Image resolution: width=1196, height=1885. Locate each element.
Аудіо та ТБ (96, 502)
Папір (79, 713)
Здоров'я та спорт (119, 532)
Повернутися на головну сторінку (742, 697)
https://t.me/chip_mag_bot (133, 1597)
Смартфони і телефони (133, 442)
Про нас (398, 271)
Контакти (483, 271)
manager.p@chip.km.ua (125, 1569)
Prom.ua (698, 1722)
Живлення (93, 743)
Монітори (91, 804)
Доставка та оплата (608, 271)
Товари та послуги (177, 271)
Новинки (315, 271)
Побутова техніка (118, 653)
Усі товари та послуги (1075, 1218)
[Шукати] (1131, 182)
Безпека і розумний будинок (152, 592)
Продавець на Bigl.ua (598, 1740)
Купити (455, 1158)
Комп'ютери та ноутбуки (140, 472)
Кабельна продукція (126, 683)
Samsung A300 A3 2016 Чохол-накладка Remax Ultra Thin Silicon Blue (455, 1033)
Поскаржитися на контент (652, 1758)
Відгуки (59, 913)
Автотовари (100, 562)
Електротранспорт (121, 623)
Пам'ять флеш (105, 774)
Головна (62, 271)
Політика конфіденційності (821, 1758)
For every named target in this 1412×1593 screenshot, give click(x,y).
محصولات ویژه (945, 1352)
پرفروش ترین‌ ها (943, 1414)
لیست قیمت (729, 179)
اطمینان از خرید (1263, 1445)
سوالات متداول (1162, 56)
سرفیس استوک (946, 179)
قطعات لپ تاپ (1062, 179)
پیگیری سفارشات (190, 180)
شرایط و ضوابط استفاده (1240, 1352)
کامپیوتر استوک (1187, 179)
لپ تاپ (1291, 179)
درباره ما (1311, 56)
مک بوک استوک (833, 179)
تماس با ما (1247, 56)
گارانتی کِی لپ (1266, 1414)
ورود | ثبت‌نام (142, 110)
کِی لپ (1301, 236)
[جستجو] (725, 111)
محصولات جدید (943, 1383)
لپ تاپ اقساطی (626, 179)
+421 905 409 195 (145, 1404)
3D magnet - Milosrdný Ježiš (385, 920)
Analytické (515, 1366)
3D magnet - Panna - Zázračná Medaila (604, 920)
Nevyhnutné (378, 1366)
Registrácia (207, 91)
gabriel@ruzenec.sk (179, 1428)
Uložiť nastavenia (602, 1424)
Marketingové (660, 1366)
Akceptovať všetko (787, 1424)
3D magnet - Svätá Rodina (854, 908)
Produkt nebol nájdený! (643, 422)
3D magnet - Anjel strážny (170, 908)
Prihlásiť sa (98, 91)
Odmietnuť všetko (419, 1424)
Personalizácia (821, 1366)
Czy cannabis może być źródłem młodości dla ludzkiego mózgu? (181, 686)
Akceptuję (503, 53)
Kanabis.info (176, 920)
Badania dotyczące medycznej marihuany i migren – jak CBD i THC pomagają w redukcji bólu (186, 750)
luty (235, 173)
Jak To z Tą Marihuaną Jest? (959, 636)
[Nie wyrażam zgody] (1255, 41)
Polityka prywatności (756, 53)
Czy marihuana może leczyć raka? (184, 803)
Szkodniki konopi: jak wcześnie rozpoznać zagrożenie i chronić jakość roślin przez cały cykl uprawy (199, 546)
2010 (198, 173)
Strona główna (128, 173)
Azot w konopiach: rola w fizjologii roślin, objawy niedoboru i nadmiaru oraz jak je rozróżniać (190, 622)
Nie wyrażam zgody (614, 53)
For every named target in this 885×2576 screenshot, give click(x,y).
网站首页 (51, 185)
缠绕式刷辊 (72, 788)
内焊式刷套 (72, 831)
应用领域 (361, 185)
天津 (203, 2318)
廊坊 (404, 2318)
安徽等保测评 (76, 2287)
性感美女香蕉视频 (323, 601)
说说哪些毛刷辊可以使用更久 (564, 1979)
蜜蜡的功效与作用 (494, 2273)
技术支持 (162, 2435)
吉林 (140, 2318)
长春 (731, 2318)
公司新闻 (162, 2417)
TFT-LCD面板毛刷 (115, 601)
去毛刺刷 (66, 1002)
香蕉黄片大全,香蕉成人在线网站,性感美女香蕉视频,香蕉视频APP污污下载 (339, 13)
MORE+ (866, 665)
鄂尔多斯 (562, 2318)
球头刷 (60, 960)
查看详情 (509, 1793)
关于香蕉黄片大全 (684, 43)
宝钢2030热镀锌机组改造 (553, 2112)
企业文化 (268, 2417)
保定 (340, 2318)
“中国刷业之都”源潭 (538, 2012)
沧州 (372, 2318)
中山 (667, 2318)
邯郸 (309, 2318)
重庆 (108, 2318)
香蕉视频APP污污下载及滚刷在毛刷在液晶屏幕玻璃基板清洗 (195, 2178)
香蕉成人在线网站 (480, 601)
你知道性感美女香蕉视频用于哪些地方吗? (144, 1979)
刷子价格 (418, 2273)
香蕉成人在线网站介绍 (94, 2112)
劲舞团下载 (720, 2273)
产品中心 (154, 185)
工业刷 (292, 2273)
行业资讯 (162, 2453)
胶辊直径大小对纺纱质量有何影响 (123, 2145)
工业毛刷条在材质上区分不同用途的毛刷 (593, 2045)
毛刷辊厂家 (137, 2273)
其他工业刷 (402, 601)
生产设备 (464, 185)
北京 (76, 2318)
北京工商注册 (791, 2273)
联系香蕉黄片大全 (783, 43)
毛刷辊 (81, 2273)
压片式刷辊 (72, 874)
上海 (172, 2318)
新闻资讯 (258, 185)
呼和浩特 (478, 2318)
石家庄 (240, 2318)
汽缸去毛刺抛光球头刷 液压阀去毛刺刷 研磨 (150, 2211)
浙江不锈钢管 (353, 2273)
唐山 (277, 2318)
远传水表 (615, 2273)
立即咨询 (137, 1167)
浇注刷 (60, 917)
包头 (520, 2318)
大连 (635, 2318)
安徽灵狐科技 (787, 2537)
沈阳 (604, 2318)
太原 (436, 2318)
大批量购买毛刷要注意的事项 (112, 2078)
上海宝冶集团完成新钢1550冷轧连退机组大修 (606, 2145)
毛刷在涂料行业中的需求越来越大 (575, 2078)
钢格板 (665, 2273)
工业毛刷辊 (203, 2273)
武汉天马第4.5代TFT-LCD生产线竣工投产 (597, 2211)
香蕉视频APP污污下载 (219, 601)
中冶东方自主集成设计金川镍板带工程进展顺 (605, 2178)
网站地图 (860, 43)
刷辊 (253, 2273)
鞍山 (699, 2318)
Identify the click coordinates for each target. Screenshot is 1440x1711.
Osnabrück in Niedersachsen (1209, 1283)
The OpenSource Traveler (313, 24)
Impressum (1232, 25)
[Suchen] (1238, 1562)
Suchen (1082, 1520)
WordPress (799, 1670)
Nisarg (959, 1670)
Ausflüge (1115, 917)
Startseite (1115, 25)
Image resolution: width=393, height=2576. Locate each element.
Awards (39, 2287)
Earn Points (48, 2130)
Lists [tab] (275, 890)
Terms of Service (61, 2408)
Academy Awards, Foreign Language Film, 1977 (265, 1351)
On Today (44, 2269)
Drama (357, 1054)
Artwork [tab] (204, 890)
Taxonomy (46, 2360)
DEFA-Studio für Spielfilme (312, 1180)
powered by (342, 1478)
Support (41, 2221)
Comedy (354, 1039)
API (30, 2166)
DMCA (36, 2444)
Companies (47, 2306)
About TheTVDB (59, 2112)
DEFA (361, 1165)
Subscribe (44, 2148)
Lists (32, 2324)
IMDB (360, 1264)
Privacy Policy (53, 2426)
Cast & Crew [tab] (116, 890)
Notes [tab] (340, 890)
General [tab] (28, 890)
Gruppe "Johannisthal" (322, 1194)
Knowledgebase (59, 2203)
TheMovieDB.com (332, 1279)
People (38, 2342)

○ ○ ○ ○

**TASK DIRECTIONS**
Rewrite the data above, replacing "Locate each element." with "Find each element." wherever it occurs and leaving everything else unchanged.

**THE SOLUTION**
Image resolution: width=1196, height=1885. Find each element.
Аудіо та ТБ (96, 502)
Папір (79, 713)
Здоров'я та спорт (119, 532)
Повернутися на головну сторінку (742, 697)
https://t.me/chip_mag_bot (133, 1597)
Смартфони і телефони (133, 442)
Про нас (398, 271)
Контакти (483, 271)
manager.p@chip.km.ua (125, 1569)
Prom.ua (698, 1722)
Живлення (93, 743)
Монітори (91, 804)
Доставка та оплата (608, 271)
Товари та послуги (177, 271)
Новинки (315, 271)
Побутова техніка (118, 653)
Усі товари та послуги (1075, 1218)
[Шукати] (1131, 182)
Безпека і розумний будинок (152, 592)
Продавець на Bigl.ua (598, 1740)
Купити (455, 1158)
Комп'ютери та ноутбуки (140, 472)
Кабельна продукція (126, 683)
Samsung A300 A3 2016 Чохол-накладка Remax Ultra Thin Silicon Blue (455, 1033)
Поскаржитися на контент (652, 1758)
Відгуки (59, 913)
Автотовари (100, 562)
Електротранспорт (121, 623)
Пам'ять флеш (105, 774)
Головна (62, 271)
Політика конфіденційності (821, 1758)
For every named target in this 1412×1593 screenshot, give click(x,y).
محصولات ویژه (945, 1352)
پرفروش ترین‌ ها (943, 1414)
لیست قیمت (729, 179)
اطمینان از خرید (1263, 1445)
سوالات متداول (1162, 56)
سرفیس استوک (946, 179)
قطعات لپ تاپ (1062, 179)
پیگیری سفارشات (190, 180)
شرایط و ضوابط استفاده (1240, 1352)
کامپیوتر استوک (1187, 179)
لپ تاپ (1291, 179)
درباره ما (1311, 56)
مک بوک استوک (833, 179)
تماس با ما (1247, 56)
گارانتی کِی لپ (1266, 1414)
ورود | ثبت‌نام (142, 110)
کِی لپ (1301, 236)
[جستجو] (725, 111)
محصولات جدید (943, 1383)
لپ تاپ اقساطی (626, 179)
+421 905 409 195 (145, 1404)
3D magnet - Milosrdný Ježiš (385, 920)
Analytické (515, 1366)
3D magnet - Panna - Zázračná Medaila (604, 920)
Nevyhnutné (378, 1366)
Registrácia (207, 91)
gabriel@ruzenec.sk (179, 1428)
Uložiť nastavenia (602, 1424)
Marketingové (660, 1366)
Akceptovať všetko (787, 1424)
3D magnet - Svätá Rodina (854, 908)
Produkt nebol nájdený! (643, 422)
3D magnet - Anjel strážny (170, 908)
Prihlásiť sa (98, 91)
Odmietnuť všetko (419, 1424)
Personalizácia (821, 1366)
Czy cannabis może być źródłem młodości dla ludzkiego mózgu? (181, 686)
Akceptuję (503, 53)
Kanabis.info (176, 920)
Badania dotyczące medycznej marihuany i migren – jak CBD i THC pomagają w redukcji bólu (186, 750)
luty (235, 173)
Jak To z Tą Marihuaną Jest? (959, 636)
[Nie wyrażam zgody] (1255, 41)
Polityka prywatności (756, 53)
Czy marihuana może leczyć raka? (184, 803)
Szkodniki konopi: jak wcześnie rozpoznać zagrożenie i chronić jakość roślin przez cały cykl uprawy (199, 546)
2010 (198, 173)
Strona główna (128, 173)
Azot w konopiach: rola w fizjologii roślin, objawy niedoboru i nadmiaru oraz jak je rozróżniać (190, 622)
Nie wyrażam zgody (614, 53)
For every named target in this 885×2576 screenshot, give click(x,y).
网站首页 (51, 185)
缠绕式刷辊 (72, 788)
内焊式刷套 (72, 831)
应用领域 (361, 185)
天津 (203, 2318)
廊坊 (404, 2318)
安徽等保测评 (76, 2287)
性感美女香蕉视频 (323, 601)
说说哪些毛刷辊可以使用更久 (564, 1979)
蜜蜡的功效与作用 (494, 2273)
技术支持 (162, 2435)
吉林 (140, 2318)
长春 (731, 2318)
公司新闻 (162, 2417)
TFT-LCD面板毛刷 (115, 601)
去毛刺刷 (66, 1002)
香蕉黄片大全,香蕉成人在线网站,性感美女香蕉视频,香蕉视频APP污污下载 (339, 13)
MORE+ (866, 665)
鄂尔多斯 (562, 2318)
球头刷 (60, 960)
查看详情 (509, 1793)
关于香蕉黄片大全 (684, 43)
宝钢2030热镀锌机组改造 (553, 2112)
企业文化 (268, 2417)
保定 (340, 2318)
“中国刷业之都”源潭 (538, 2012)
沧州 (372, 2318)
中山 (667, 2318)
邯郸 (309, 2318)
重庆 (108, 2318)
香蕉视频APP污污下载及滚刷在毛刷在液晶屏幕玻璃基板清洗 (195, 2178)
香蕉成人在线网站 (480, 601)
你知道性感美女香蕉视频用于哪些地方吗? (144, 1979)
刷子价格 (418, 2273)
香蕉成人在线网站介绍 (94, 2112)
劲舞团下载 (720, 2273)
产品中心 (154, 185)
工业刷 (292, 2273)
行业资讯 (162, 2453)
胶辊直径大小对纺纱质量有何影响 (123, 2145)
工业毛刷条在材质上区分不同用途的毛刷 (593, 2045)
毛刷辊厂家 (137, 2273)
其他工业刷 (402, 601)
生产设备 (464, 185)
北京 (76, 2318)
北京工商注册 (791, 2273)
联系香蕉黄片大全 (783, 43)
毛刷辊 (81, 2273)
压片式刷辊 (72, 874)
上海 (172, 2318)
新闻资讯 (258, 185)
呼和浩特 (478, 2318)
石家庄 (240, 2318)
汽缸去毛刺抛光球头刷 液压阀去毛刺刷 研磨 (150, 2211)
浙江不锈钢管 (353, 2273)
唐山 (277, 2318)
远传水表 (615, 2273)
立即咨询 (137, 1167)
浇注刷 (60, 917)
包头 (520, 2318)
大连 (635, 2318)
安徽灵狐科技 (787, 2537)
沈阳 (604, 2318)
太原 (436, 2318)
大批量购买毛刷要注意的事项 (112, 2078)
上海宝冶集团完成新钢1550冷轧连退机组大修 (606, 2145)
毛刷在涂料行业中的需求越来越大 (575, 2078)
钢格板 (665, 2273)
工业毛刷辊 (203, 2273)
武汉天马第4.5代TFT-LCD生产线竣工投产 (597, 2211)
香蕉视频APP污污下载 (219, 601)
中冶东方自主集成设计金川镍板带工程进展顺 (605, 2178)
网站地图 (860, 43)
刷辊 (253, 2273)
鞍山 (699, 2318)
Identify the click coordinates for each target. Screenshot is 1440x1711.
Osnabrück in Niedersachsen (1209, 1283)
The OpenSource Traveler (313, 24)
Impressum (1232, 25)
[Suchen] (1238, 1562)
Suchen (1082, 1520)
WordPress (799, 1670)
Nisarg (959, 1670)
Ausflüge (1115, 917)
Startseite (1115, 25)
Image resolution: width=393, height=2576. Find each element.
Awards (39, 2287)
Earn Points (48, 2130)
Lists [tab] (275, 890)
Terms of Service (61, 2408)
Academy Awards, Foreign Language Film, 1977 (265, 1351)
On Today (44, 2269)
Drama (357, 1054)
Artwork [tab] (204, 890)
Taxonomy (46, 2360)
DEFA-Studio für Spielfilme (312, 1180)
powered by (342, 1478)
Support (41, 2221)
Comedy (354, 1039)
API (30, 2166)
DMCA (36, 2444)
Companies (47, 2306)
About TheTVDB (59, 2112)
DEFA (361, 1165)
Subscribe (44, 2148)
Lists (32, 2324)
IMDB (360, 1264)
Privacy Policy (53, 2426)
Cast & Crew [tab] (116, 890)
Notes [tab] (340, 890)
General [tab] (28, 890)
Gruppe "Johannisthal" (322, 1194)
Knowledgebase (59, 2203)
TheMovieDB.com (332, 1279)
People (38, 2342)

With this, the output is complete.